OrificeMax (Old Lunch), Wednesday, 21 October 2020 18:57 (five years ago)

It's more that I don't get why cosmic horror still seems so new and novel to so many people, even just the idea of there being no god to look after you. This should be a more familiar idea than it seems to be.
I remember people talking about how stoic in the face of grimness the norse myths/old beliefs are I guess not every religion had the idea that the gods are your friends or will do you any favors?

Robert Adam Gilmour, Wednesday, 21 October 2020 19:08 (five years ago)

If I was encountering some typical monster of this genre, I think the physical fear and disgust may overwhelm any philosophical horrors.

Robert Adam Gilmour, Wednesday, 21 October 2020 19:10 (five years ago)

In the canonical stories, Conan remarks in conversation that it is best to avoid doing anything that would draw Crom's attention, as he hands out only dooms and trouble...

Crom kinda the same way as Cthulu... not much of an ally.

Andy the Grasshopper, Wednesday, 21 October 2020 19:12 (five years ago)
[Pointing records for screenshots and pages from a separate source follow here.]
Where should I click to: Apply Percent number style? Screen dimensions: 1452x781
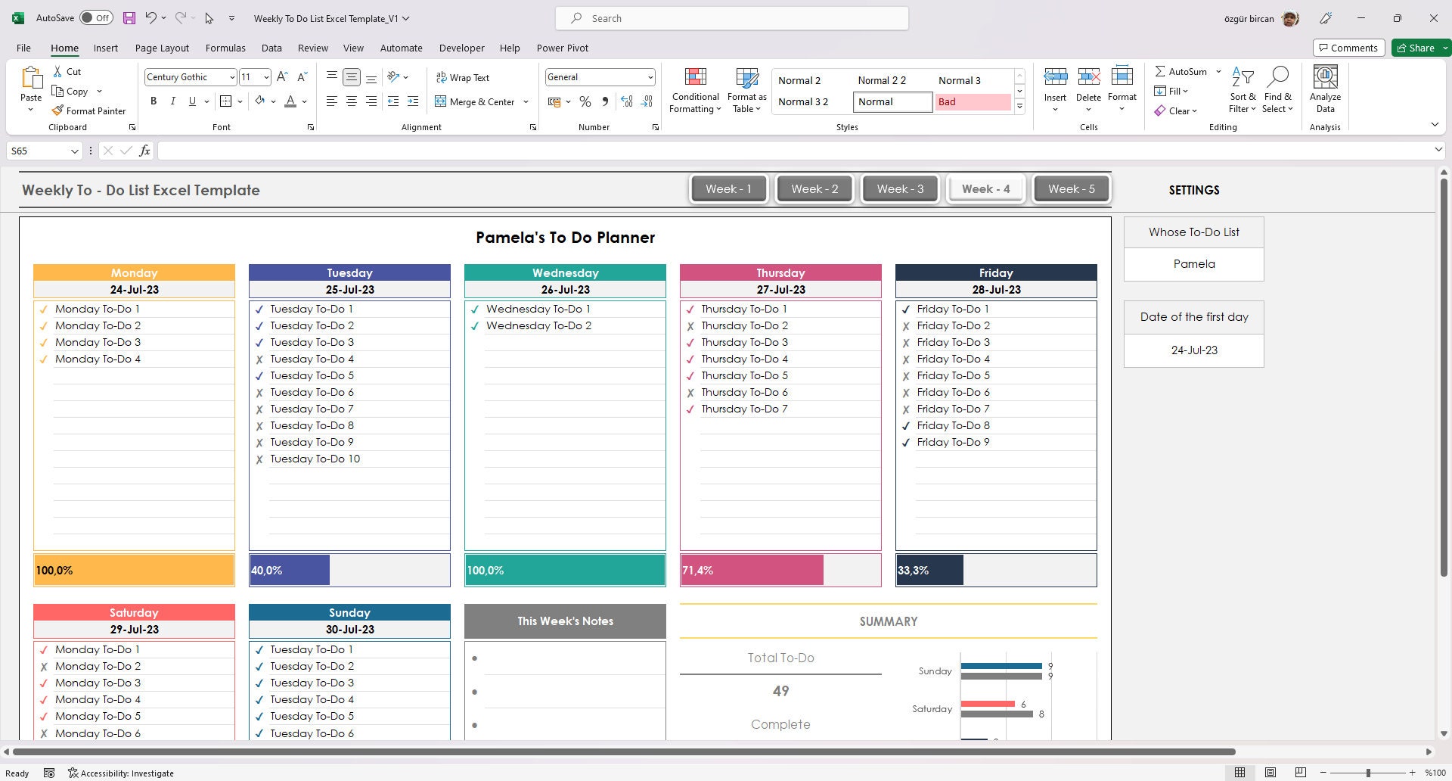[585, 101]
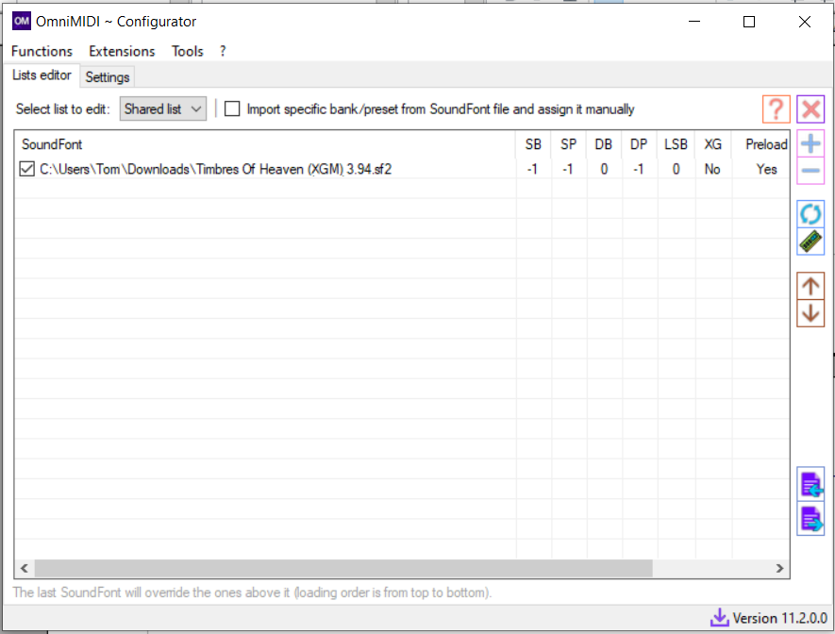Reload the list with the blue refresh icon
The image size is (835, 634).
click(810, 214)
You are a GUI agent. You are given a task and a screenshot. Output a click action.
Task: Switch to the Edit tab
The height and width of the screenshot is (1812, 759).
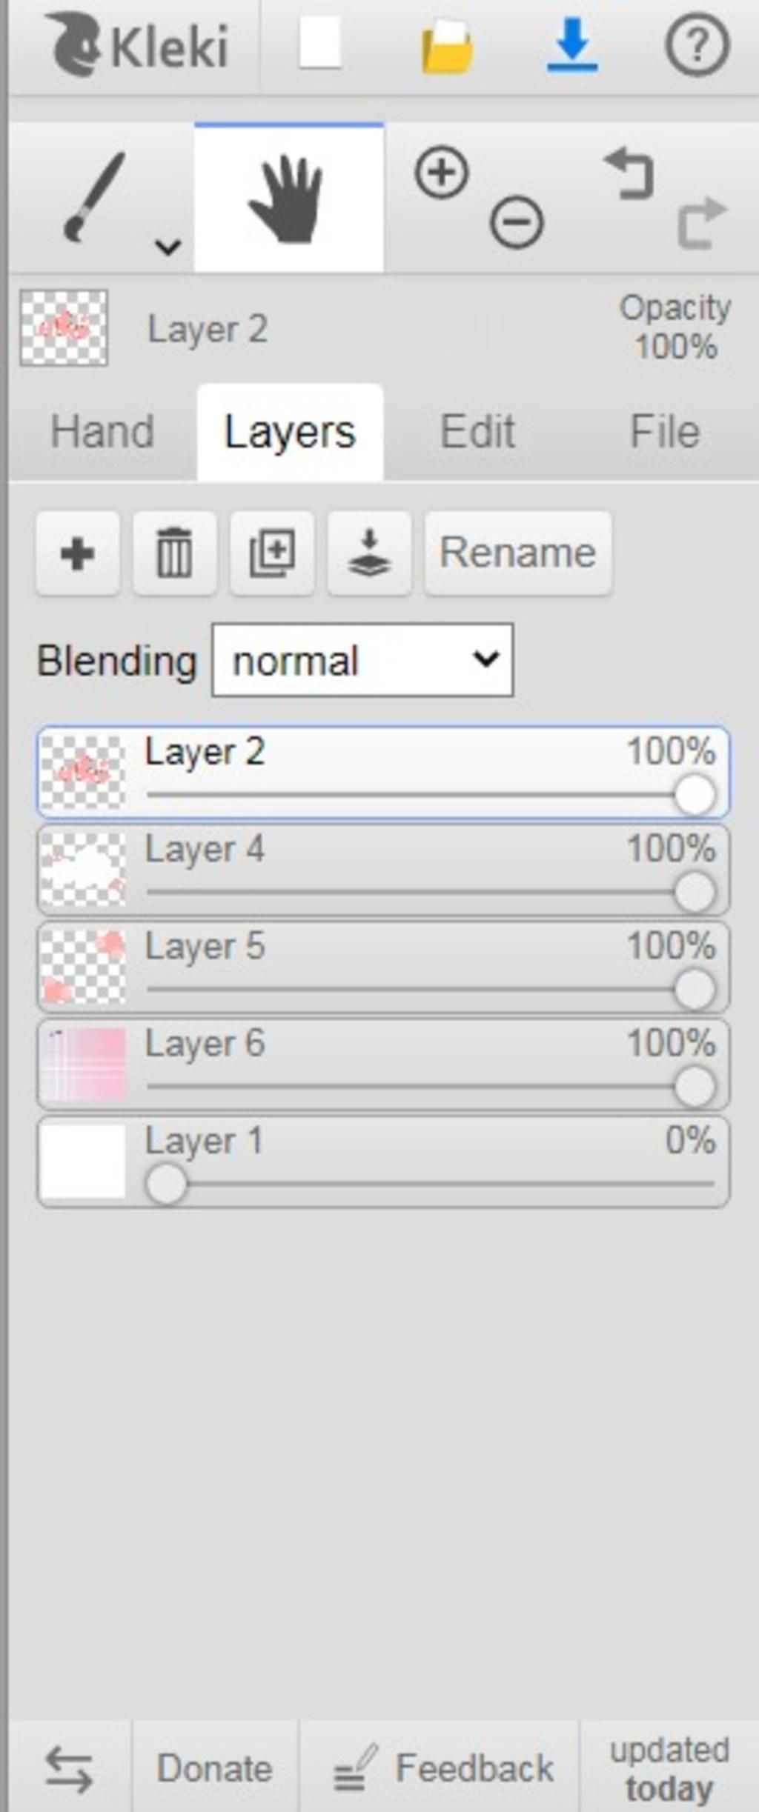pyautogui.click(x=477, y=431)
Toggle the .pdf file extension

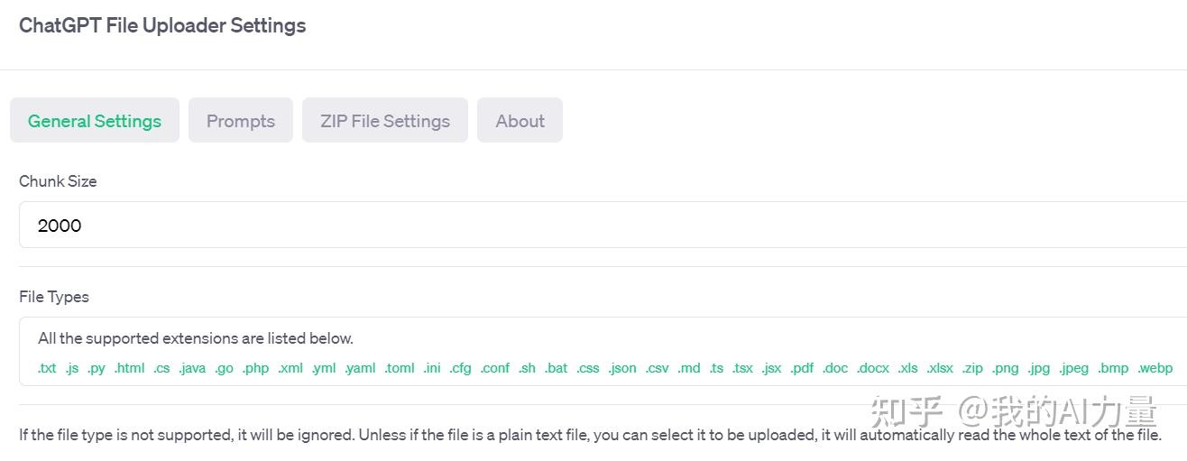802,368

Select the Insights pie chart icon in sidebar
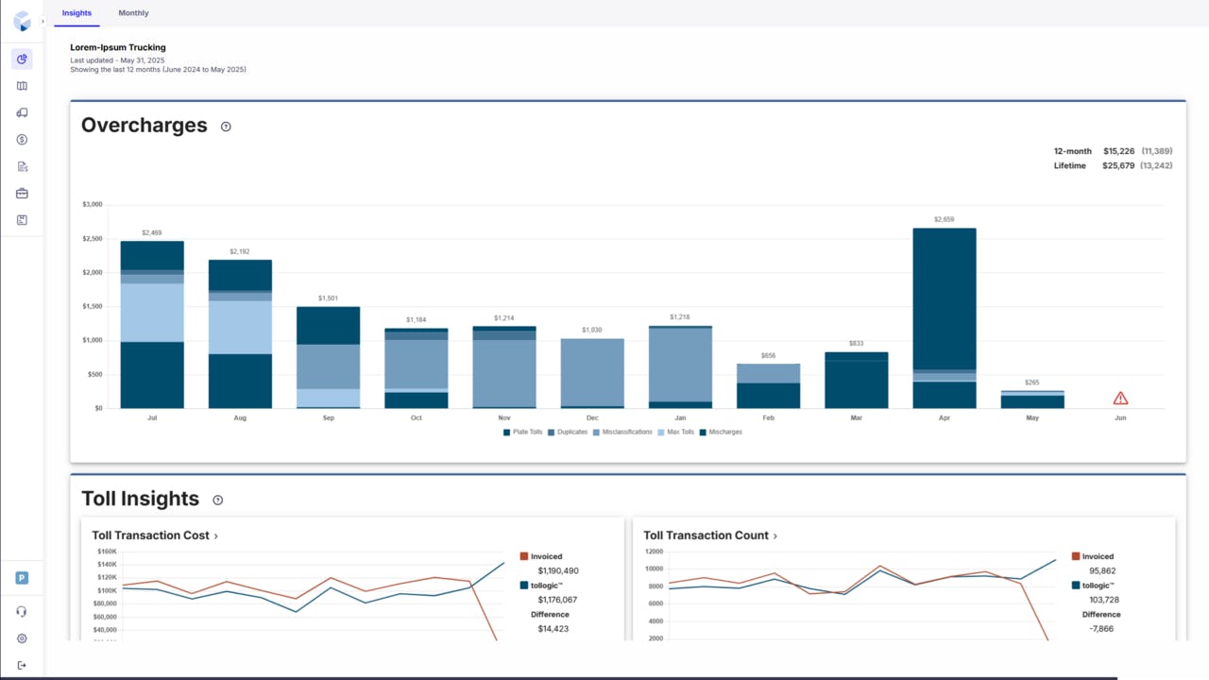coord(21,59)
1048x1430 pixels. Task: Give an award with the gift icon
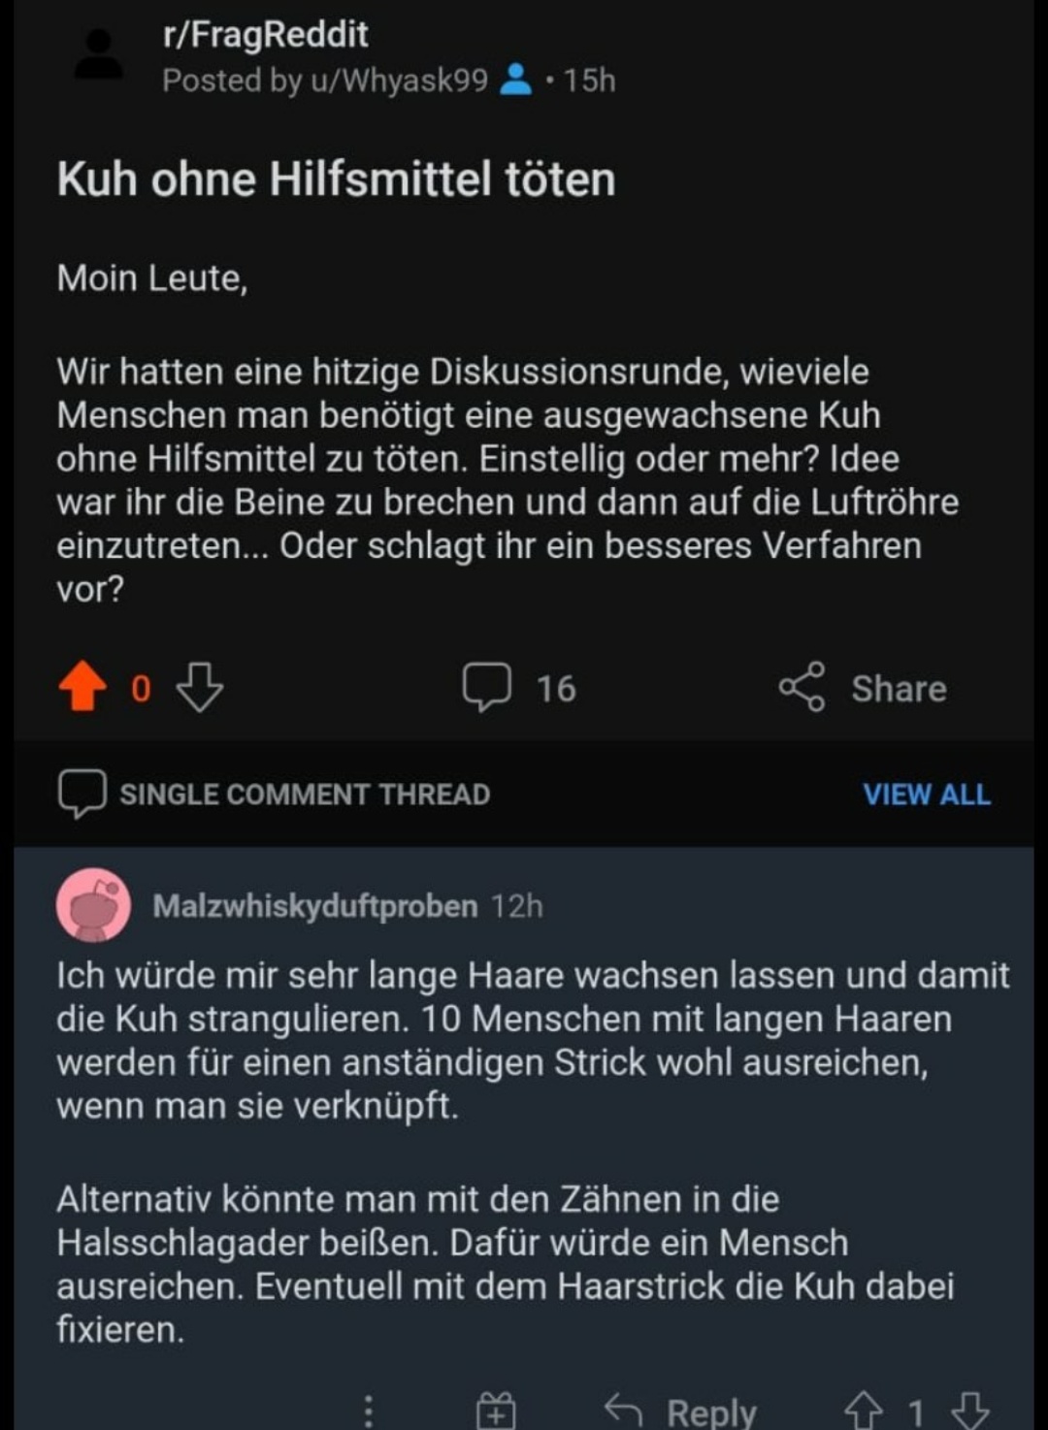(496, 1410)
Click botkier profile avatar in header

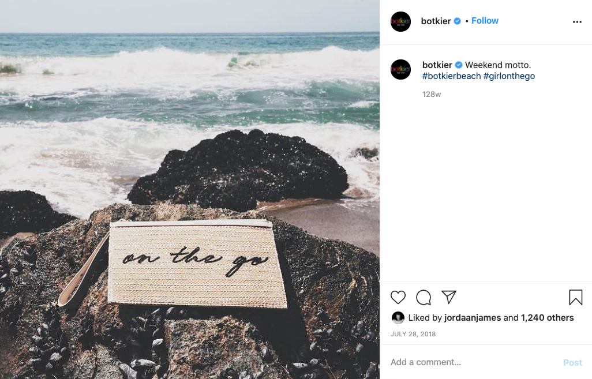pos(400,21)
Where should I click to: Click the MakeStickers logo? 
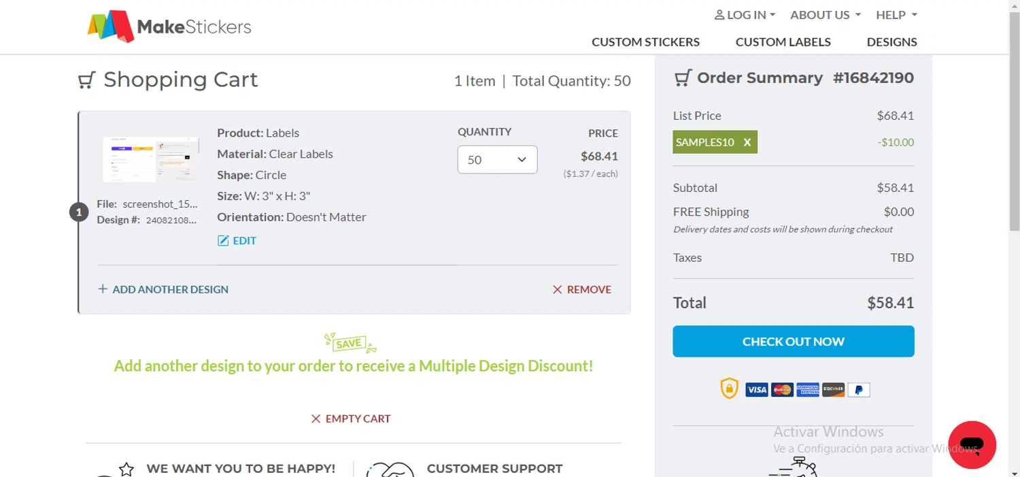tap(169, 27)
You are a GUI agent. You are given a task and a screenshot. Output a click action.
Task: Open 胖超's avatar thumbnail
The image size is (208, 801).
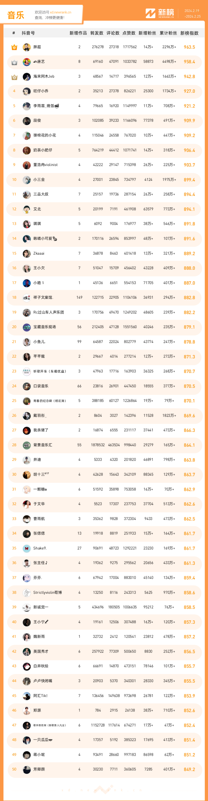27,47
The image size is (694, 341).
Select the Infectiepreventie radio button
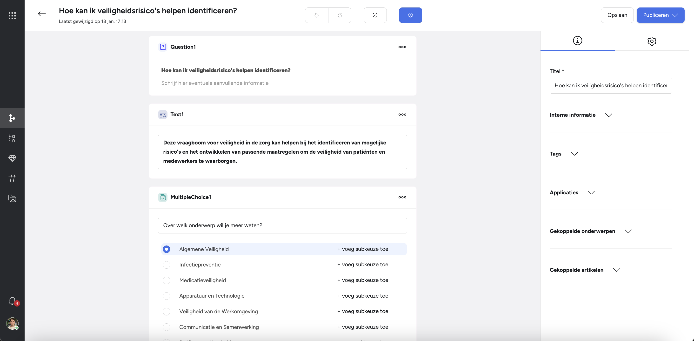tap(166, 265)
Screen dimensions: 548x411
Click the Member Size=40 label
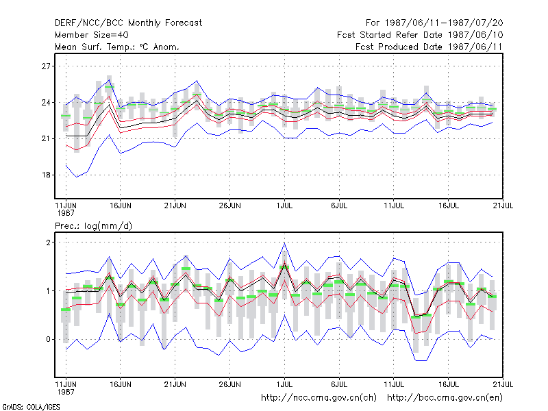(92, 35)
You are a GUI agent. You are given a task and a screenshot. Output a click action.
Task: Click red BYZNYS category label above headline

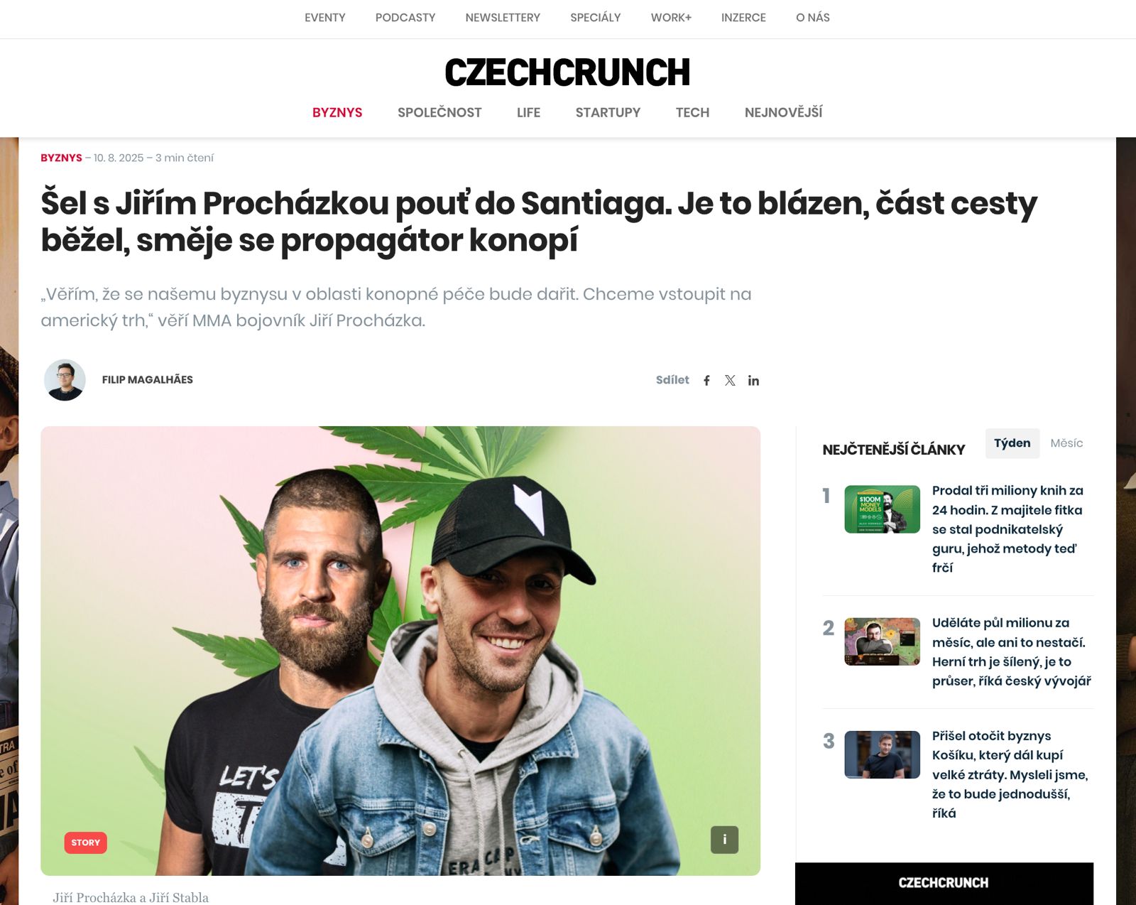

Handled deftly in the first film:

https://www.youtube.com/watch?v=RVFpy5UwsAU

Ned Raggett, Wednesday, 21 October 2020 19:14 (five years ago)

And there's so much repetitive formula in horror like this, part of the feeling that I'm slogging through these writers at this point is that there isn't many real surprises after a certain point. Curious to see who will keep it unpredictable. Dunsany really isn't the same though, he changes the mode of his stories more.

Robert Adam Gilmour, Wednesday, 21 October 2020 19:20 (five years ago)

I was going to get them later but I just bought Jess Nevins two books on horror, woohoo!

Robert Adam Gilmour, Wednesday, 21 October 2020 20:15 (five years ago)

I see in Lovecraft a sort of anti-gnosticism; rather than knowledge bringing power, it brings dread and unspeakable horror. We're really better off not knowing about seafood cults and Mad Arabs.

Andy the Grasshopper, Wednesday, 21 October 2020 21:04 (five years ago)

“The most merciful thing in the world, I think, is the inability of the human mind to correlate all its contents. We live on a placid island of ignorance in the midst of black seas of infinity, and it was not meant that we should voyage far. The sciences, each straining in its own direction, have hitherto harmed us little; but some day the piecing together of dissociated knowledge will open up such terrifying vistas of reality, and of our frightful position therein, that we shall either go mad from the revelation or flee from the light into the peace and safety of a new dark age.”